**Extracted data entries**
###

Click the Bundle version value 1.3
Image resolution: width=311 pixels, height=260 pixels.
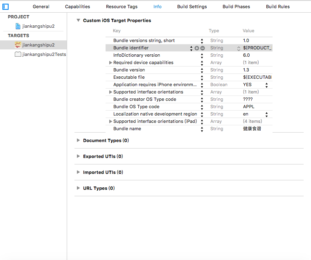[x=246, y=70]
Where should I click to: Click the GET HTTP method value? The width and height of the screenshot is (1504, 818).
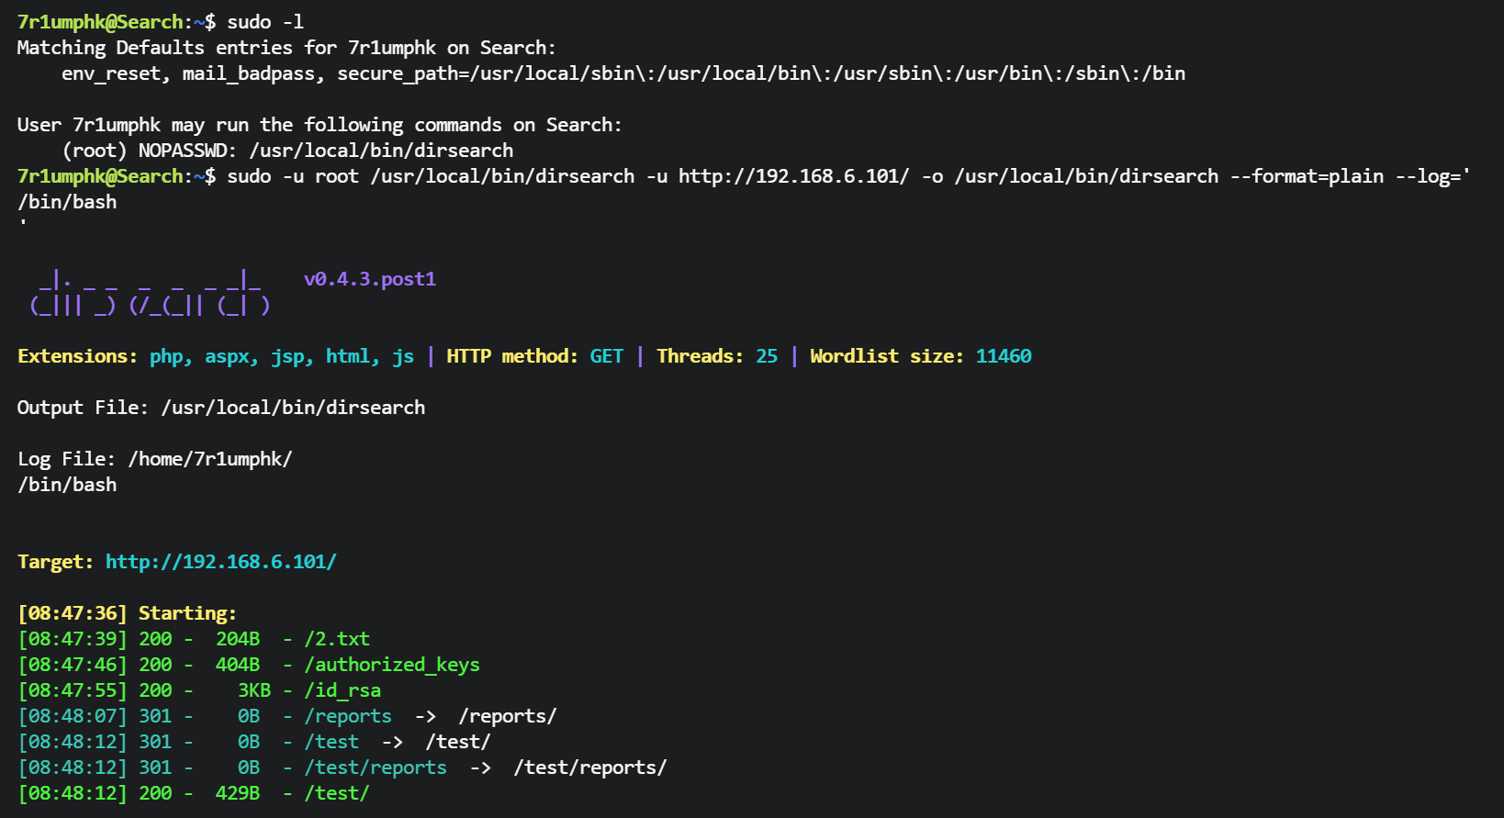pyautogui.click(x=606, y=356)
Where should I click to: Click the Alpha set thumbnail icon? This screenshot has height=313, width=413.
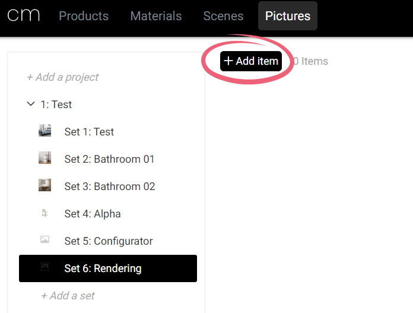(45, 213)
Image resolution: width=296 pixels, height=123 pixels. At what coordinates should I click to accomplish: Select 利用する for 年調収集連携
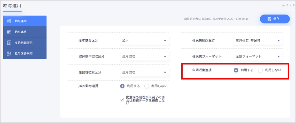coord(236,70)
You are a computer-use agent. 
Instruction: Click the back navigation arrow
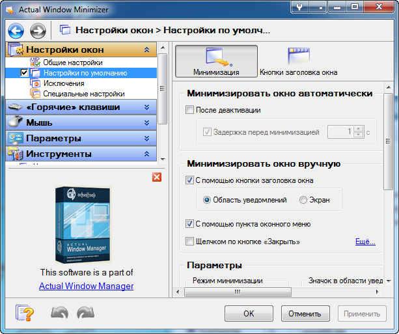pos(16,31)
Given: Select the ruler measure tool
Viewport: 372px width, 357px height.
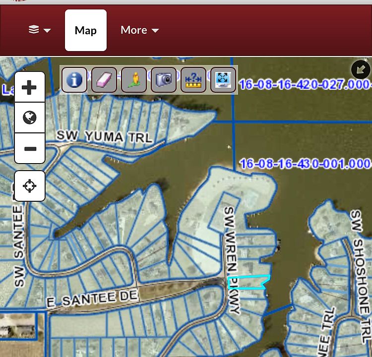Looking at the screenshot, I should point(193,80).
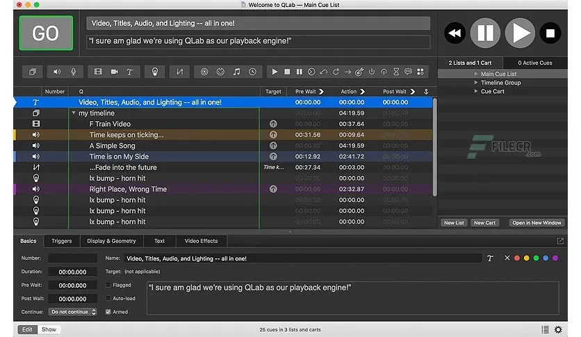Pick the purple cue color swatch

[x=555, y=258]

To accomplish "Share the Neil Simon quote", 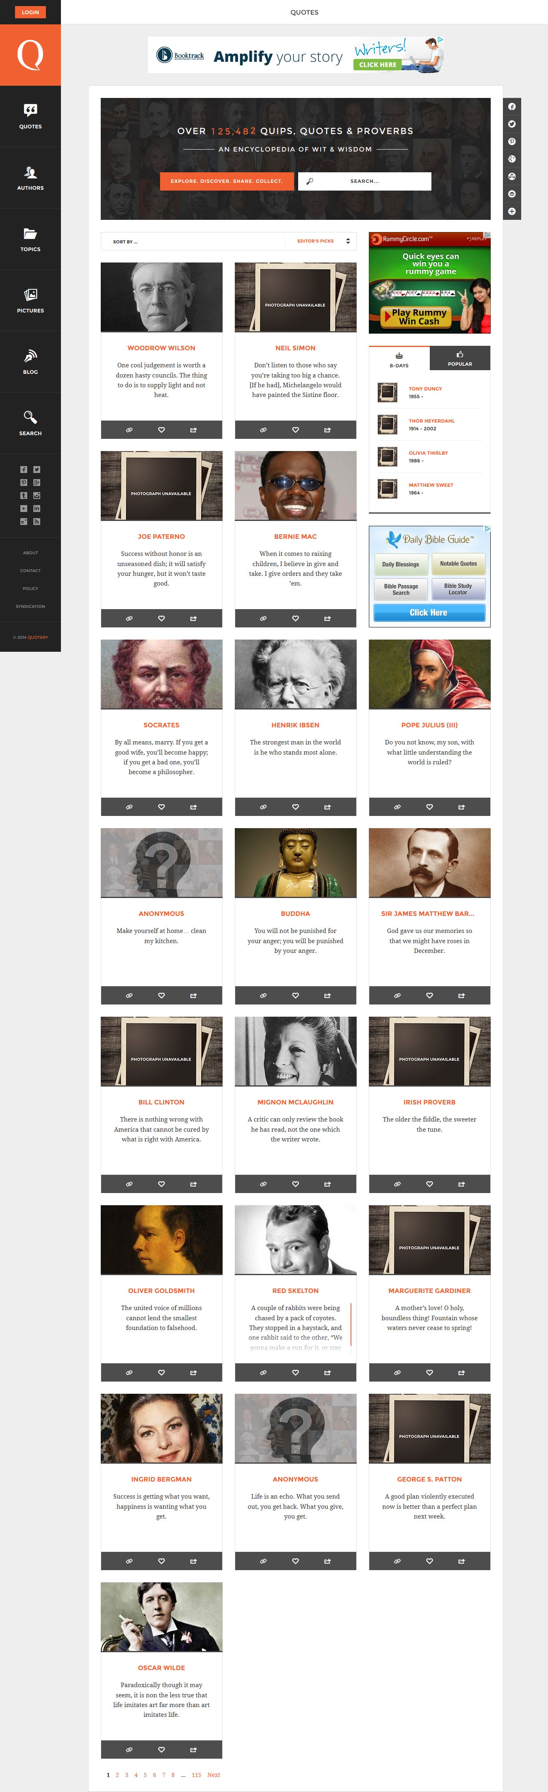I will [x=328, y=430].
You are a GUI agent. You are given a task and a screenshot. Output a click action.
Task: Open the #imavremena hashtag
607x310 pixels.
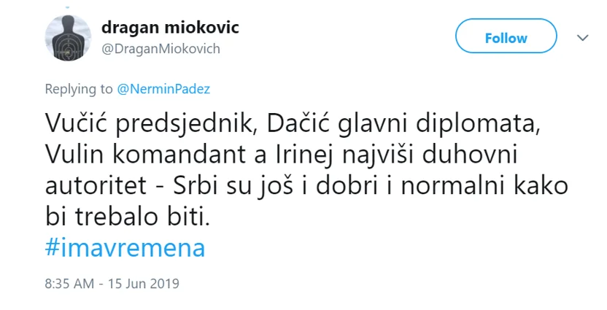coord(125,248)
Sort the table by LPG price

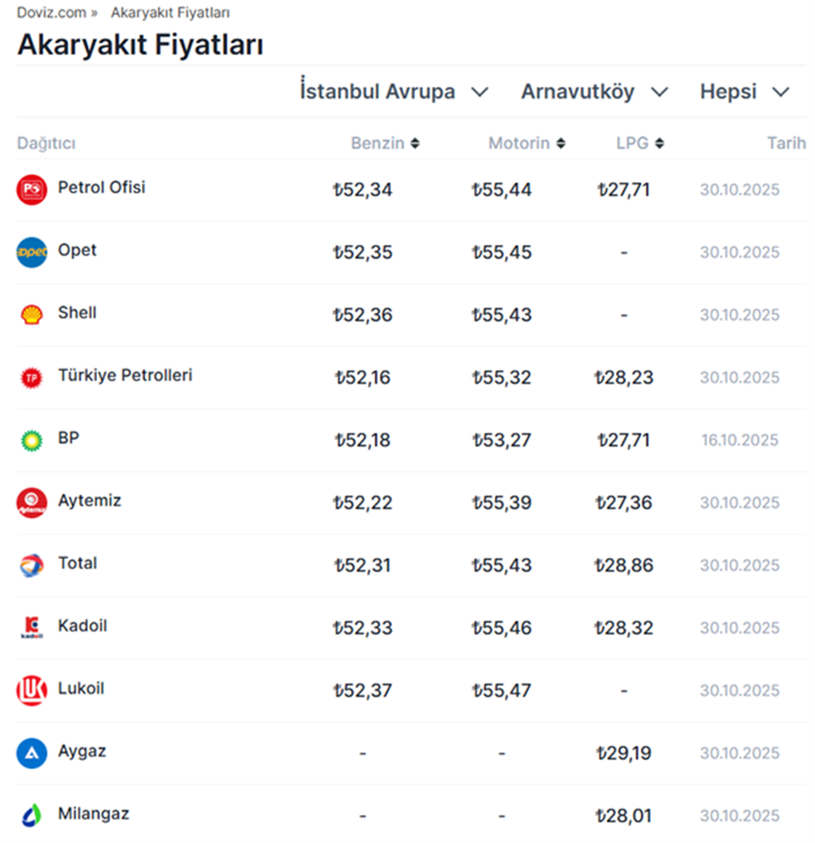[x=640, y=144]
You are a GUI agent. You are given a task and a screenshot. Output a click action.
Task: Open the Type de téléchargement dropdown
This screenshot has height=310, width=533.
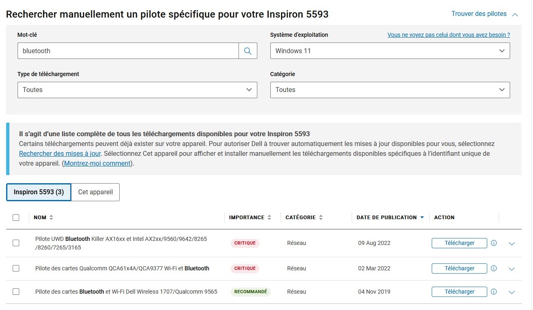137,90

###

**REQUIRED ACTION**
Give the lines again exactly, starting where the entries begin and stopping once the line with "Given: Select the ruler measure tool" is included; pictures are not copied.

**SOLUTION FOR THIS PROBLEM**
Click the Bundle version value 1.3
Image resolution: width=311 pixels, height=260 pixels.
[x=246, y=70]
Where should I click to: Click the GET HTTP method value? The width and height of the screenshot is (1504, 818).
pyautogui.click(x=606, y=356)
Where should I click to: Click the Alpha set thumbnail icon? This screenshot has height=313, width=413.
(45, 213)
Image resolution: width=296 pixels, height=123 pixels. At what coordinates should I click to accomplish: Select 利用する for 年調収集連携
coord(236,70)
You are a computer-use agent. 
Instruction: Click the back navigation arrow
pos(16,31)
Given: Select the ruler measure tool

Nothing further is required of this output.